Google’s cybersecurity venture Chronicle announced its first commercial product, called Backstory which is a cloud-based enterprise-level threat analytics platform designed to help companies quickly investigate incidents, pinpoint vulnerabilities and check for potential threats.
The network infrastructures in most companies generate large quantity of network data and logs regularly on a daily basis that can be used to find exactly what happened when a security incident occurs.
But there are several companies who does not collect the right telemetry or even if they collect it is practically impossible for them to retain that telemetry for more than a maximum of two weeks. This will not be helpful for the analysts in case of an occurrence of any security incident.
This problem can be solved by Backstory by permitting the companies to privately upload and store their petabytes of “internal security telemetry” on Google cloud platform and leverage machine learning and data analytics technologies to monitor and analyze it efficiently to detect and investigate any potential threat from a unified dashboard.
Backstory normalizes, indexes, and correlates the data, against itself and the third party and curated threat signals, to provide instant analysis and context regarding risky activity.
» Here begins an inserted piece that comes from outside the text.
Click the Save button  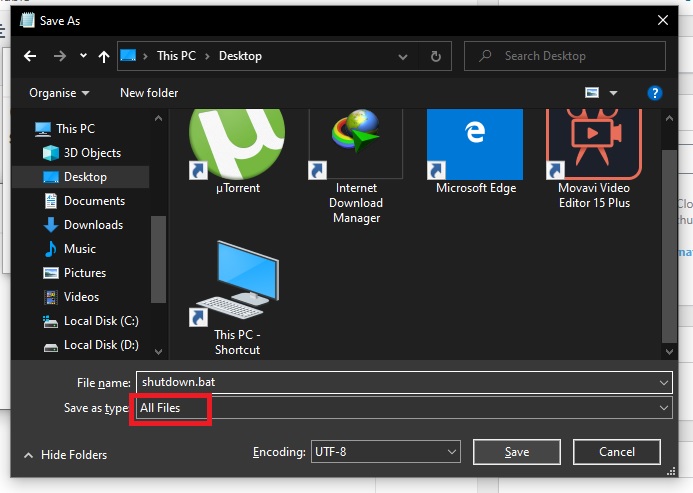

With the help of Backstory the analysts will be able to know instantly all the device in the company that communicated with any of these domains or IP addresses, ever.
Backstory converts log data—such as DNS traffic, NetFlow, endpoint logs, proxy logs—into meaningful, quickly searchable information to help companies have an idea of the digital threats and attacks on their networks.
It also compares data against “threat intelligence” signals collected from various other sources, including the VirusTotal, Avast, Proofpoint and Carbon Black. Any information against your company’s historical activity will also be compared to notify about any historical access to known-bad web domains, malware-infected files, and other threats.
Chronicle wants its customers to collect and upload as much data as possible and so Backstory will not be priced based on the volume of customer’s data. Instead Chronicle will sell licenses based on the size of the company.
Splunk which is a company that offers a similar product, saw its stock down 5% at the time of close on Monday following the announcement of the Backstory service.